Segment Start: Material shown

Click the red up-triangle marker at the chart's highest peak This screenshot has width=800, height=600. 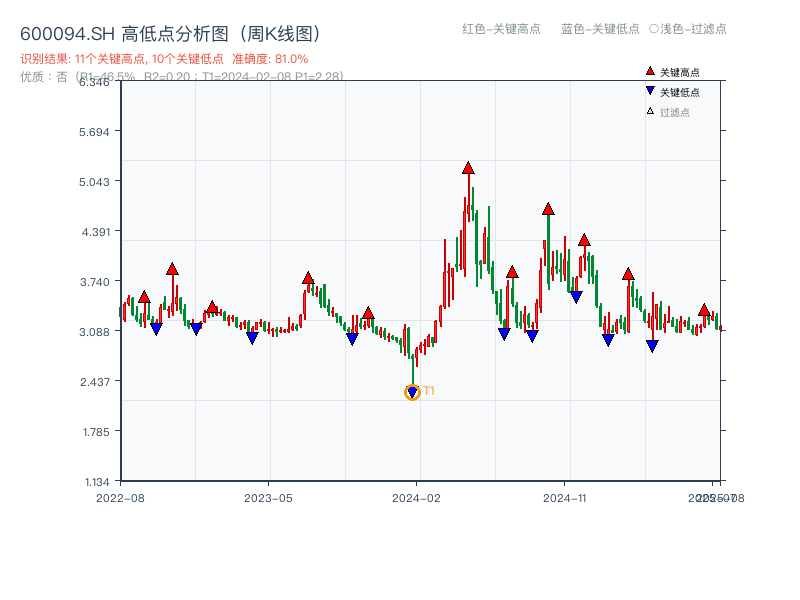tap(468, 169)
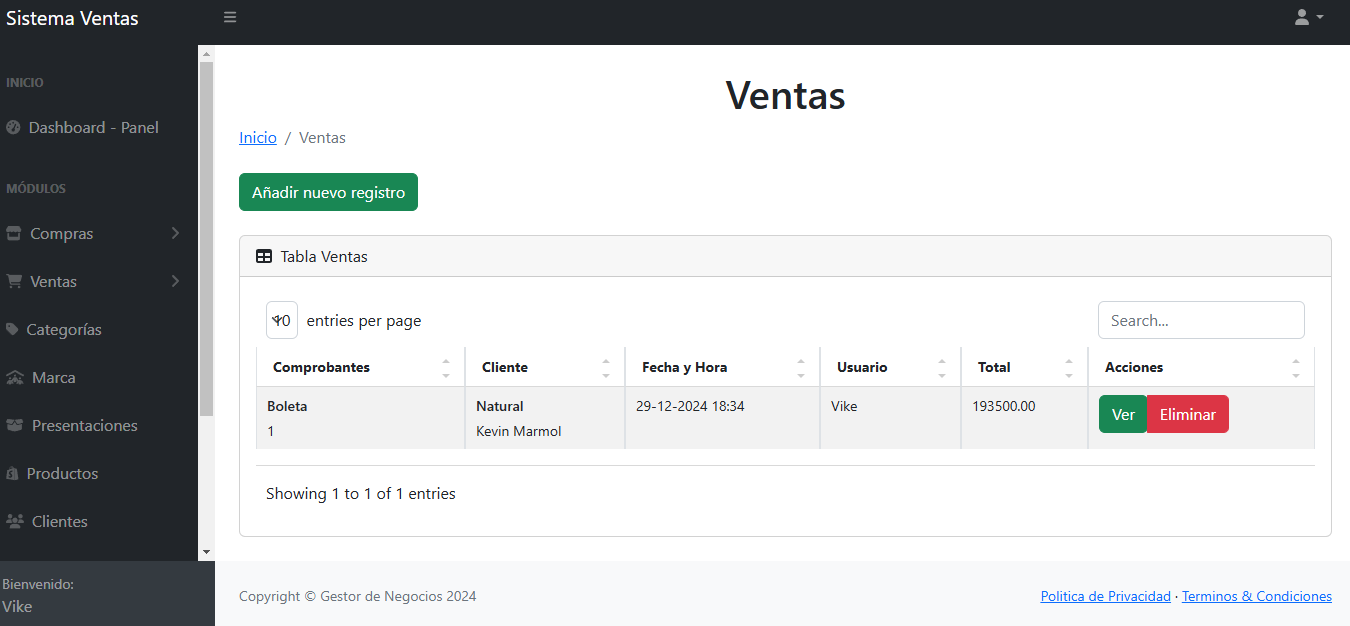Open the Presentaciones icon

(13, 425)
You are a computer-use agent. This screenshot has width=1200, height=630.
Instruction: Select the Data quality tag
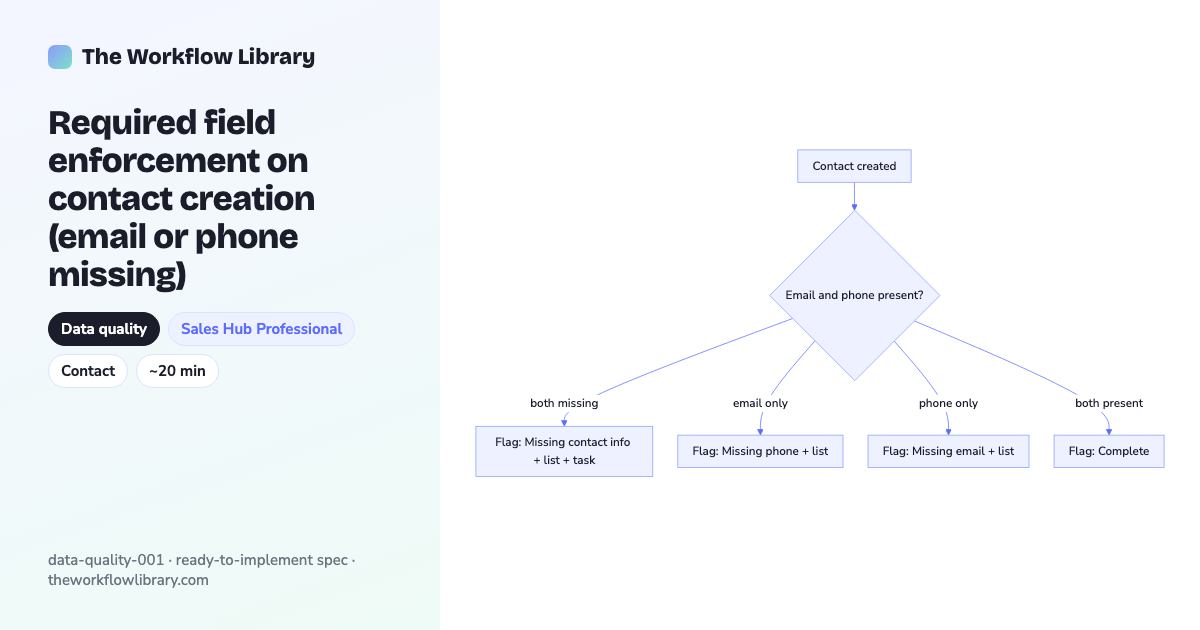(104, 329)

Segment End: Material shown

_Task to complete_
Extract only the lines from the one that contains "You are a computer-use" through the end of the records, inclusive, and omit every picture.

_Exercise response_
You are a computer-use agent. This screenshot has width=1200, height=630.
Instruction: Select the Data quality tag
(104, 329)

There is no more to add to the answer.